Detecting cancer early is the key to saving lives. In the case of bowel cancer, around eight out of ten people will survive if their disease is spotted at an early stage, but only one in ten cancers are detected this early.
Last week, Cancer Research UK-funded scientists discovered a simple test that can reveal whether relatives of bowel cancer patients are themselves at high risk of the disease.
Identifying these people, and offering them screening from a relatively young age, could save lives.
Let’s look at the story in more detail.
Our genes have a big impact on bowel cancer risk, acting in combination with lifestyle factors such as diet, bodyweight and physical activity. And we know that people with a family history of bowel cancer are at greater risk than the general population.
In fact, studies show that you’re twice as likely to develop bowel cancer if you have a first-degree relative (parent, child or sibling) with the disease – more so if they were diagnosed under the age of 45.
People from a small number of families with a very strong history of bowel cancer due to faults in certain genes are already offered regular colonoscopy screening from the age of 25. And in 2005, our researchers showed that offering a colonoscopy to people with even a moderate family history of bowel cancer from the age of 45 could save lives.
So why not offer a colonoscopy to everyone with a family history of the disease? Or everyone with even one close relative with bowel cancer?
Impractical, uncomfortable and expensive
For a start, having a family history of bowel cancer isn’t a guarantee that you are at risk. Due to the way that genetic inheritance works, there is a 50:50 chance that you won’t have inherited a gene fault responsible for increased risk. This means that many people would go through the screening process unnecessarily, and having a colonoscopy isn’t exactly pleasant.
In addition, it’s simply not practical. Colonoscopy requires specialist equipment and trained staff, and there are many thousands of people who would potentially be eligible for screening. 36,500 people are diagnosed with bowel cancer every year in the UK, meaning many times more relatives to be tested.
At the moment, the NHS simply couldn’t cope with the demand. And even offering stool testing (the faecal occult blood test, FOBT) for thousands of extra people would still put a lot of pressure on the national screening service. Currently, bowel screening by FOBT is offered to people in their sixties across most of the UK.

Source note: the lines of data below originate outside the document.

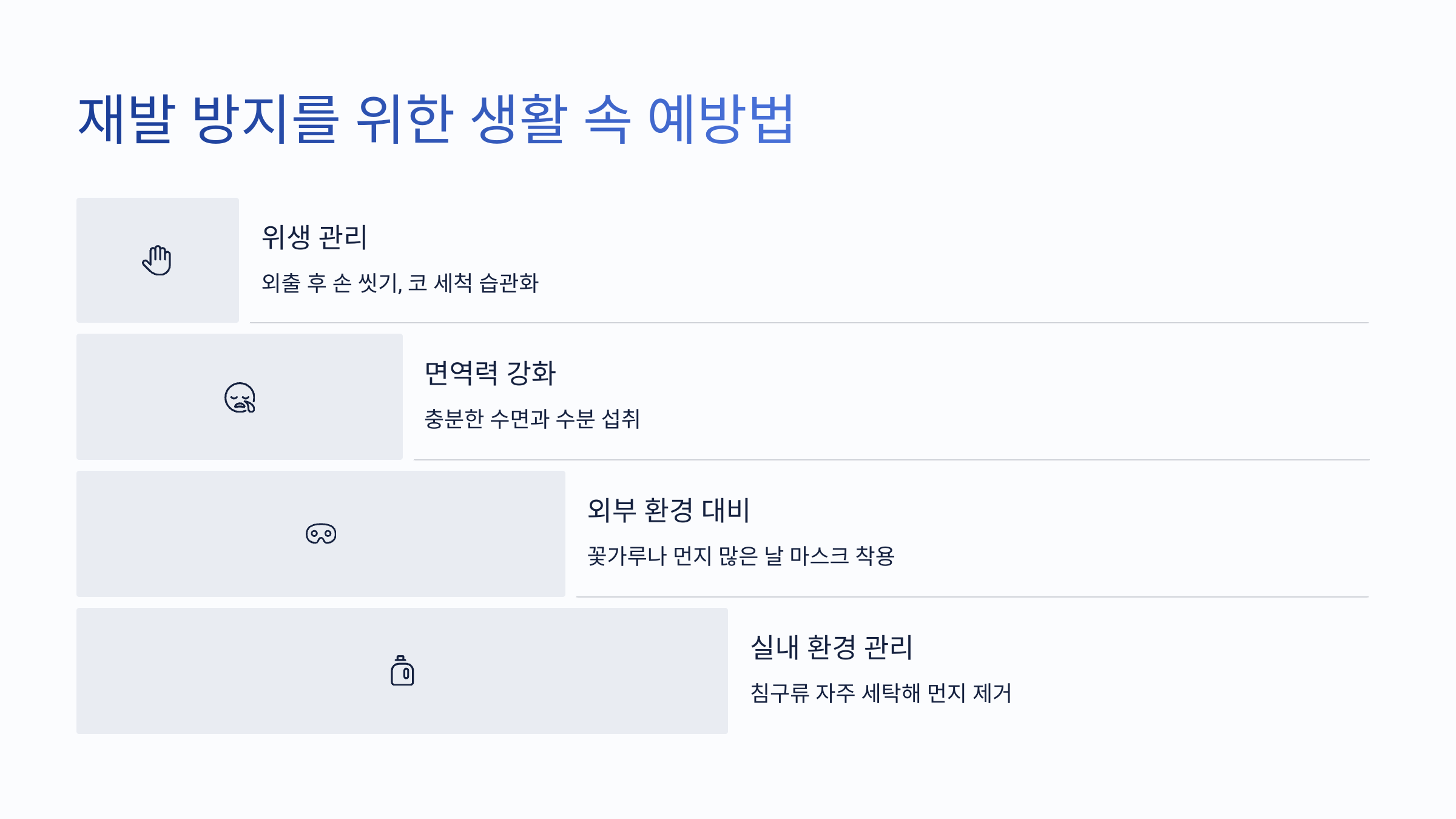1456x819 pixels.
Task: Select the shortest gray bar with hand icon
Action: 158,260
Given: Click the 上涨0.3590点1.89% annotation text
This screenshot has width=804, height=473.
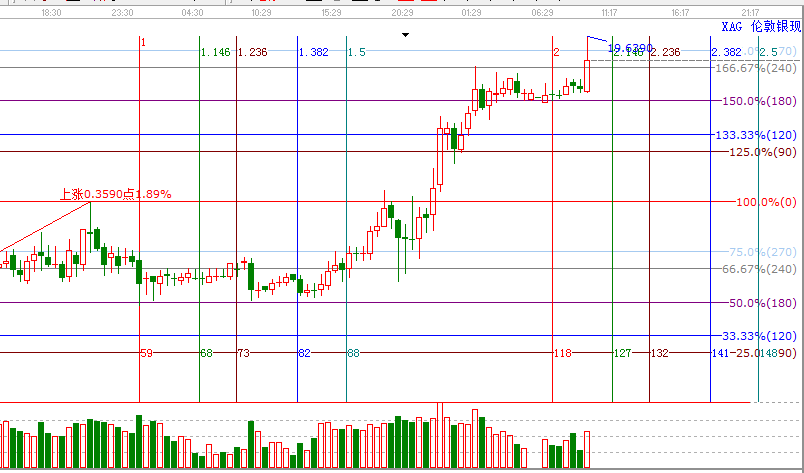Looking at the screenshot, I should coord(116,194).
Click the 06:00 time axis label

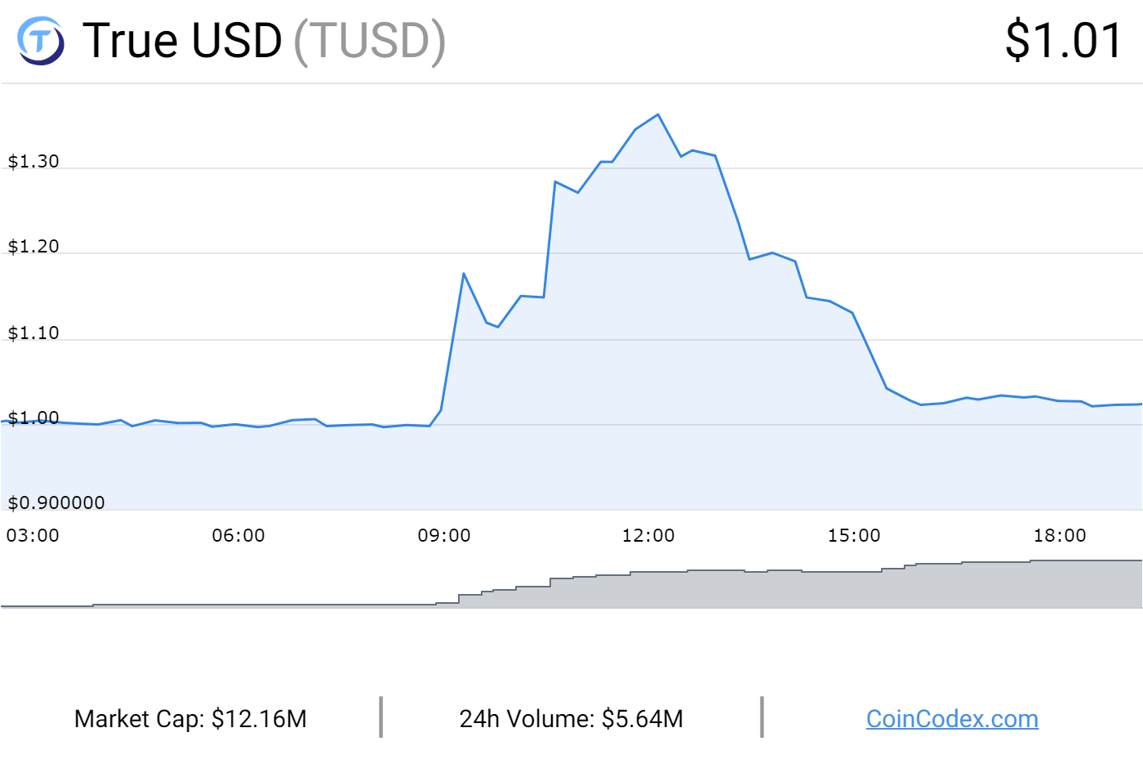click(238, 536)
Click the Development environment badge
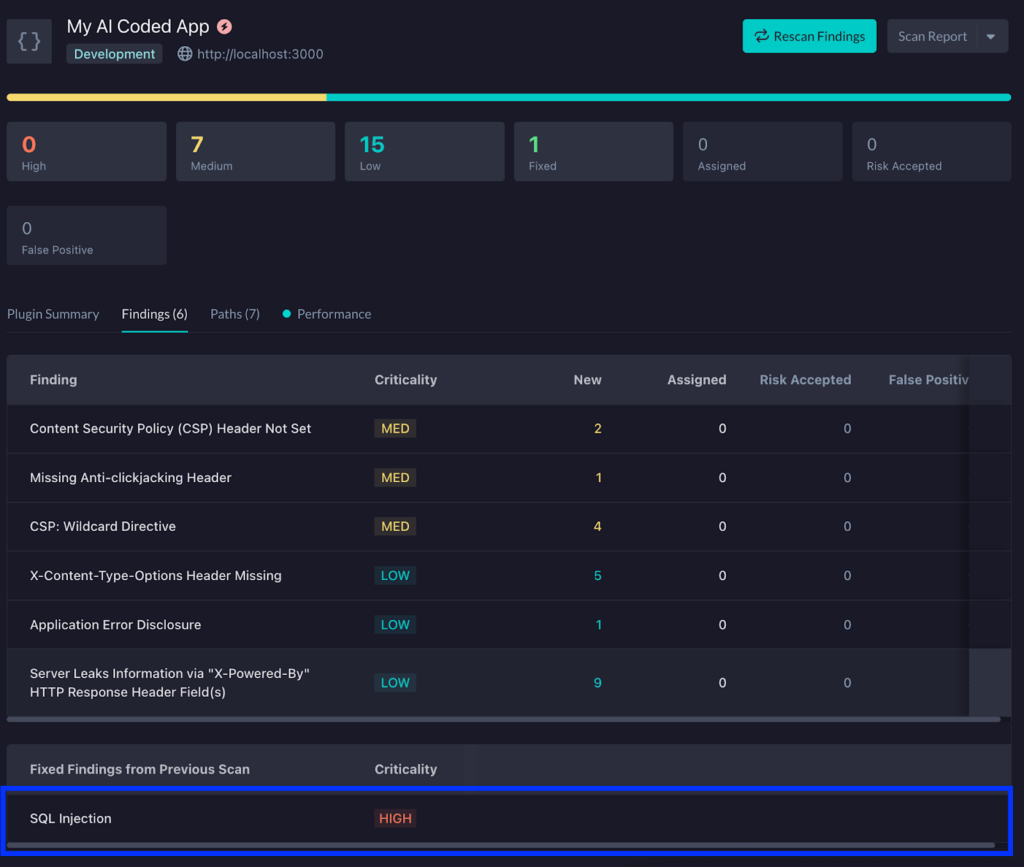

So we need to find the people who are at genetically high risk of bowel cancer – and this is where the new research comes into play.
Genes, risk and screening
In a study published in the Journal of Clinical Oncology, PhD student Steven Lubbe and his colleagues at the Institute of Cancer Research investigated nearly 3,000 people with bowel cancer, together with 17,000 of their first-degree relatives (parents, siblings and children).
These people were already part of much larger UK National Study of Colorectal Cancer Genetics, a study that has been running since 2003 and hopes to answer some of the mysteries of why some people get bowel cancer and others don’t.
In the new study, the researchers tested DNA taken from tumour samples from the patients, looking for signs of type of DNA damage called ‘microsatellite instability’, caused by faults in genes that repair DNA damage.
The scientists found that nearly 350 of the original 3,000 patients had significant levels of this DNA damage, and that these people tended to develop bowel cancer at a younger age.
Importantly, they also found that the immediate relatives of these people were at higher risk of developing bowel cancer than the relatives of patients whose cancer didn’t have damaged DNA.
This was especially true if the patient was diagnosed with bowel cancer at a young age. For example, if a person was diagnosed with bowel cancer under the age of 45, and they didn’t have signs of this specific tell-tale DNA damage, the risk of a 40-year-old relative developing the disease was less than one in a hundred. But if their tumour’s DNA was faulty, then the risk was around nine times higher.
According to this study, bowel cancer seems to be twenty times more common in first degree relatives of younger patients with this specific form of DNA damage, than it is in the general population.
What does this mean for families affected by bowel cancer?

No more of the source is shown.